The former sedative-hypnotic and recreational drug methaqualone (Quaalude) is a moderately potent, non-selective positive allosteric modulator (PAM) at GABAA receptors (GABAA Rs) (Hammer et al., 2015). In the present study, we have identified a novel methaqualone analog, 2-phenyl-3-(p-tolyl)quinazolin-4(3H)-one (PPTQ), in a screening of 67 analogs at five αβ2 γ2S GABAA R subtypes and delineated its functional properties and mechanism of action at wild-type and mutant GABAA Rs expressed in Xenopus laevis oocytes by two-electrode voltage clamp electrophysiology. PPTQ was found to be an allosteric agonist and a PAM (ago-PAM) at human α1 β2 γ2S and α4 β2 δ GABAA Rs, exhibiting intrinsic activity at micromolar concentrations and potentiating the GABA-evoked signaling through the receptors at concentrations down to the low-nanomolar range.
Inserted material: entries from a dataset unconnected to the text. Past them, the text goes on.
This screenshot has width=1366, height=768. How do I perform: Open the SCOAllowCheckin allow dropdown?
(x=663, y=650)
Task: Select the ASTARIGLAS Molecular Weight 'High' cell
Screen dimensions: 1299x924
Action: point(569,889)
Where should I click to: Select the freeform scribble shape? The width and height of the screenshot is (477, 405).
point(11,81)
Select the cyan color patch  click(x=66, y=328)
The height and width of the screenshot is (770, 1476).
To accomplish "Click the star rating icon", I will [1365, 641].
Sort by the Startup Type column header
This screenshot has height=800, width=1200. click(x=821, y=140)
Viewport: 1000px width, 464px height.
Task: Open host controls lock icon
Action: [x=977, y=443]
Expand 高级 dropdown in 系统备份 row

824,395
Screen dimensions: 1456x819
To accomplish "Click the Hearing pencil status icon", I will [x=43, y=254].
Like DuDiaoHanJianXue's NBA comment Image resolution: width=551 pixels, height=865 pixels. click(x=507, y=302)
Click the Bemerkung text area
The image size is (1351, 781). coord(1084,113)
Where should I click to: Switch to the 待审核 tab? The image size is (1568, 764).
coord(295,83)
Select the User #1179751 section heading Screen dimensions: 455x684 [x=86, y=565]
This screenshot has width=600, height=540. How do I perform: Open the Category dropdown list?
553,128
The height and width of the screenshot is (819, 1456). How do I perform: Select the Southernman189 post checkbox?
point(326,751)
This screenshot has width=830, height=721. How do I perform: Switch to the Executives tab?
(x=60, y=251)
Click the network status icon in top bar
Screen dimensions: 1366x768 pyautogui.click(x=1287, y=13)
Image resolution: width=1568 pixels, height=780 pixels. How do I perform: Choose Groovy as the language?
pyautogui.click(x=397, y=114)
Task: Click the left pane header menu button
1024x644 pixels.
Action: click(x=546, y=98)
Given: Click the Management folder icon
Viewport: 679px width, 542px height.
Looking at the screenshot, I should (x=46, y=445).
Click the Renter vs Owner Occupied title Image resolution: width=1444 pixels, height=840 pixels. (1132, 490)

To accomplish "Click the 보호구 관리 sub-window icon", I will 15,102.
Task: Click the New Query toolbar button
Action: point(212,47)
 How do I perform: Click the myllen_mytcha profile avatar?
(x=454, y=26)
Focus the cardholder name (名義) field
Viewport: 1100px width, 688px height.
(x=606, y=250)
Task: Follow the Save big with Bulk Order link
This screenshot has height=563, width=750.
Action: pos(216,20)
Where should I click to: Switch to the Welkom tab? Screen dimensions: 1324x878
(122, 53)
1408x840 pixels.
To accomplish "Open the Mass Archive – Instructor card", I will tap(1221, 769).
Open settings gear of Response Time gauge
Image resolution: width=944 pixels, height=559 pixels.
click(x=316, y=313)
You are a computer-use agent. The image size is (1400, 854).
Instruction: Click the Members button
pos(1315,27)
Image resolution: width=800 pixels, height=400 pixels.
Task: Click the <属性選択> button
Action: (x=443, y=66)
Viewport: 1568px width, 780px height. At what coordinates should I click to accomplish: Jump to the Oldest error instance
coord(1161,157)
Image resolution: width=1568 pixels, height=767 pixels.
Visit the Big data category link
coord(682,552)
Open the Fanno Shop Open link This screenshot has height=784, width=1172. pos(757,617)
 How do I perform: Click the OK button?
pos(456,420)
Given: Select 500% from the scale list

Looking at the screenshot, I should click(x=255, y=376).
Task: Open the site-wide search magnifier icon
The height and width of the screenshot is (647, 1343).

Whereas PPTQ exclusively increased the potency of GABA at the α1 β2 γ2S receptor, it increased both GABA potency and efficacy at α4 β2 δ and displayed modest potency-based preference for α4 β2 δ over α1 β2 γ2S . In elaborate mutagenesis and competition experiments PPTQ was found to act through the same or an overlapping site as etomidate in the transmembrane β(+) /α(-) subunit interfaces, whereas it did not seem to target the other three transmembrane interfaces in the GABAA R. Finally, the PPTQ site was shown to be allosterically linked with sites targeted by neurosteroids and barbiturates but not with the high-affinity benzodiazepine site in the α1 β2 γ2S receptor. In conclusion, the development of a highly potent, bioavailable GABAA R ago-PAM by subtle modifications to the methaqualone scaffold demonstrates that derivatization of this infamous drug from the past can lead to modulators with distinct functional characteristics at the receptors.